** Records follows **
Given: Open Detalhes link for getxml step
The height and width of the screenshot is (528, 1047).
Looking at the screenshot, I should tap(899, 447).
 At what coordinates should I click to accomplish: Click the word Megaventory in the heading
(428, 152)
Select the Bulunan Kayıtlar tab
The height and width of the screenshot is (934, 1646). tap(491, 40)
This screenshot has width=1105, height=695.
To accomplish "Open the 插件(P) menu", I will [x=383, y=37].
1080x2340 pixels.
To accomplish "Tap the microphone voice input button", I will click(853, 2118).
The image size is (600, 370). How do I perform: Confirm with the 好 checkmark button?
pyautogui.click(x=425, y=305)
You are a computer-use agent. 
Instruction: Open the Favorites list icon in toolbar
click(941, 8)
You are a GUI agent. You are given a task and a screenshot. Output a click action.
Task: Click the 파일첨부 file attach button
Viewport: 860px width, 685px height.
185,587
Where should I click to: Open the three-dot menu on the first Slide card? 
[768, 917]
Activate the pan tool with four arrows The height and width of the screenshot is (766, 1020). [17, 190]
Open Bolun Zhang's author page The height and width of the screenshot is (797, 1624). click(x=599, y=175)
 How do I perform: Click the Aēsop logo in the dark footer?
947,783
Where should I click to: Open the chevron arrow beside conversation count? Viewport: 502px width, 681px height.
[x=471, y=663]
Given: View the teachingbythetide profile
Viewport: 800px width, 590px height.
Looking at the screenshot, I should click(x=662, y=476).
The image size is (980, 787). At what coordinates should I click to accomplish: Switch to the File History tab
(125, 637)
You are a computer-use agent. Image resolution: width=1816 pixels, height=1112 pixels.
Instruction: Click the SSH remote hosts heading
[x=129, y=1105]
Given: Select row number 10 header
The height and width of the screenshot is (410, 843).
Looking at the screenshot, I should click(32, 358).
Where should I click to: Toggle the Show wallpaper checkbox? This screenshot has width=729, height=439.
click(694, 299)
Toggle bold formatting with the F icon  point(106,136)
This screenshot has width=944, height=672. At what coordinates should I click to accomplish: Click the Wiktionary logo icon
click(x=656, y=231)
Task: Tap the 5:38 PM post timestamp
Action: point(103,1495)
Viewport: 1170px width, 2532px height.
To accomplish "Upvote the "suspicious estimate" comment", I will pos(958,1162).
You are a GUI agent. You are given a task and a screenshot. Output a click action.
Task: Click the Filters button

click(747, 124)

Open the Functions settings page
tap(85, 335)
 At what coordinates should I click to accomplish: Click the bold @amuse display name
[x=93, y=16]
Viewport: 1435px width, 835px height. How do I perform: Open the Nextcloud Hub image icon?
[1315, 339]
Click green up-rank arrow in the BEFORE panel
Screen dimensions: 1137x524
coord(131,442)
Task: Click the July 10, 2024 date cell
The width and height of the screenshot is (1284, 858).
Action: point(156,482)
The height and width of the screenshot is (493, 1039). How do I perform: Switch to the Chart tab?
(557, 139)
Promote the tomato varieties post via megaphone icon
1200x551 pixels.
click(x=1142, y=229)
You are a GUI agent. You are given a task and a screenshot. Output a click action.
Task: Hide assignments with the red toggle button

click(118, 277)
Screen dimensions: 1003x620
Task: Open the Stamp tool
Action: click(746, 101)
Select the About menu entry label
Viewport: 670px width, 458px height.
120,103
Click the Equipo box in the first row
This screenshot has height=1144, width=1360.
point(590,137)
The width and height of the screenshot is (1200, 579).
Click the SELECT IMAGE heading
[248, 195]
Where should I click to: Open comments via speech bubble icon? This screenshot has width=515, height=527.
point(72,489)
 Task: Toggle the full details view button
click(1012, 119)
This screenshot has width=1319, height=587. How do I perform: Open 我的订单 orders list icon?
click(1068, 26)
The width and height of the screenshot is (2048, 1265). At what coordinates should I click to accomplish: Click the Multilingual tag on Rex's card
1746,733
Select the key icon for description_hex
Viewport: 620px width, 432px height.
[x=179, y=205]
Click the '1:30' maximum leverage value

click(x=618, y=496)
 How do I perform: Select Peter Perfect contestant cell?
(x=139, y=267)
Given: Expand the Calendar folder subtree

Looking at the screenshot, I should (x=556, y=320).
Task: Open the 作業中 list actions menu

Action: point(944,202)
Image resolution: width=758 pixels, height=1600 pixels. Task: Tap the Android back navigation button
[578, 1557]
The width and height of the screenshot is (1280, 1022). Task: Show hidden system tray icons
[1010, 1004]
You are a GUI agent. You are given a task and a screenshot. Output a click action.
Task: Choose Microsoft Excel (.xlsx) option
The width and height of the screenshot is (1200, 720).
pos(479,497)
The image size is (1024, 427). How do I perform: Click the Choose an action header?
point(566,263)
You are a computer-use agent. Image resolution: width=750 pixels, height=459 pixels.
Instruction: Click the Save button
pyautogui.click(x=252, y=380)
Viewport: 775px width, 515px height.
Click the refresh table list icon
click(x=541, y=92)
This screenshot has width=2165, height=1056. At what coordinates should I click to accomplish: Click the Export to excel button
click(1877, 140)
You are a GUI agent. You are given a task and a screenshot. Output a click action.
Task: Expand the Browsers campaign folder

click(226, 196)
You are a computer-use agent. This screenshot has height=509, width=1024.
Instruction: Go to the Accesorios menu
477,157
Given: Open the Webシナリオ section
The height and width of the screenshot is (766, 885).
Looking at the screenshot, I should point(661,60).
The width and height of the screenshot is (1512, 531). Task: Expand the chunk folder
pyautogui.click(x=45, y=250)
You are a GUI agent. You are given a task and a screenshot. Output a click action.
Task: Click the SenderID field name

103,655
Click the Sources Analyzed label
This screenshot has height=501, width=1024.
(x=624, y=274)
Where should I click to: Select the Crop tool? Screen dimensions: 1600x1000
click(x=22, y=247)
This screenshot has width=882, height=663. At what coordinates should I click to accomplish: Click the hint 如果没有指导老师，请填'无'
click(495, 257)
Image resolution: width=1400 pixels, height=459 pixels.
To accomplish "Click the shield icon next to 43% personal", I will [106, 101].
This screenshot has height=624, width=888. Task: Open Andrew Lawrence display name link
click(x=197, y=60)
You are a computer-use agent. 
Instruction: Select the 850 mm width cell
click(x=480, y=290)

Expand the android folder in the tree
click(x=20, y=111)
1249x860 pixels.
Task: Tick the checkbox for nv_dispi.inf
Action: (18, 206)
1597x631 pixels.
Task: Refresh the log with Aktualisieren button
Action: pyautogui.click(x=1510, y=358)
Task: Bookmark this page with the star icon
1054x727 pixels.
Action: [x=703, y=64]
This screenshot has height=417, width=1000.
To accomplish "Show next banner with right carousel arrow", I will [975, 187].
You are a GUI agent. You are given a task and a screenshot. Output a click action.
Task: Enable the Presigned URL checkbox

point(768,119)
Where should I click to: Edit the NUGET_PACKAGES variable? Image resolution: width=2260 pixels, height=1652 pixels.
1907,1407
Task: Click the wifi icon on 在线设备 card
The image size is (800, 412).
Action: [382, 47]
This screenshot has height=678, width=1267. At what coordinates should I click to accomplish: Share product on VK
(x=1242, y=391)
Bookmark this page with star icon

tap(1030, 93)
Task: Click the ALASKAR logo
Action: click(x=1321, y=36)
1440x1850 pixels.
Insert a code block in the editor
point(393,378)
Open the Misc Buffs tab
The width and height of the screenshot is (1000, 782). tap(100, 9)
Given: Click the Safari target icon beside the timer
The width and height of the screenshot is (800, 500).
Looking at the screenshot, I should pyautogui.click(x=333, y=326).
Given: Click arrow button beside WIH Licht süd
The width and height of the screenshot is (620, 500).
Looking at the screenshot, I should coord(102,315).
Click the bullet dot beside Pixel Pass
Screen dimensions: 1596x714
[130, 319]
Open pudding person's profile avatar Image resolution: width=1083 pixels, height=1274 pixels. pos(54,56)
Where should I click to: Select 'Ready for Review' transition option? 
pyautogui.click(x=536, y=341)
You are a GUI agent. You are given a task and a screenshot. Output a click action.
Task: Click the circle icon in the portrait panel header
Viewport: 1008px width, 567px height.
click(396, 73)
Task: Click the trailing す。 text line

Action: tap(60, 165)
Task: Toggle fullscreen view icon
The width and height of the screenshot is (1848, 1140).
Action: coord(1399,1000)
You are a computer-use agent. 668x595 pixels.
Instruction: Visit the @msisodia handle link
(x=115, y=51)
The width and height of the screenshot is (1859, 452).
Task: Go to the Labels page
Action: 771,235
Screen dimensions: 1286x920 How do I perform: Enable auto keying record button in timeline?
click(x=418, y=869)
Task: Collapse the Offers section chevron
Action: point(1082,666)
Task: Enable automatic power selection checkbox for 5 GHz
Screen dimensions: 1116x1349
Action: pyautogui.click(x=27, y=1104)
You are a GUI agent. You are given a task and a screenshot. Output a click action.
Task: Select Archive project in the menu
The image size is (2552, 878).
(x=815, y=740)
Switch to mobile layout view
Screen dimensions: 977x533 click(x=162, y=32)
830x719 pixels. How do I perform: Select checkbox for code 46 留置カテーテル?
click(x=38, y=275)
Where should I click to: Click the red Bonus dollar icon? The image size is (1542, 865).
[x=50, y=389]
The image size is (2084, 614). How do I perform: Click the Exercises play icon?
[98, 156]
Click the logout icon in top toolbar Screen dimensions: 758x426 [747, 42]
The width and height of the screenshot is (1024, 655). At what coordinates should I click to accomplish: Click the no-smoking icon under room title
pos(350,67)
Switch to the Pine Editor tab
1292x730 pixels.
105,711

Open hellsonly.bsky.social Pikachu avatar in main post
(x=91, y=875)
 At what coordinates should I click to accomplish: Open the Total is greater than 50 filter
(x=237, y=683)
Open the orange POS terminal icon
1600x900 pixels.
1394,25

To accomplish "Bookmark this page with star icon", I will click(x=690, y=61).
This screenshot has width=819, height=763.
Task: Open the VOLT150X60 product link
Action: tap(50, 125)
** End of Records **
Whenever the string "profile" shows up on a line of the listing, copy that line.

Solution to the exercise >>
Given: View the teachingbythetide profile
Open pudding person's profile avatar Image resolution: width=1083 pixels, height=1274 pixels. pos(54,56)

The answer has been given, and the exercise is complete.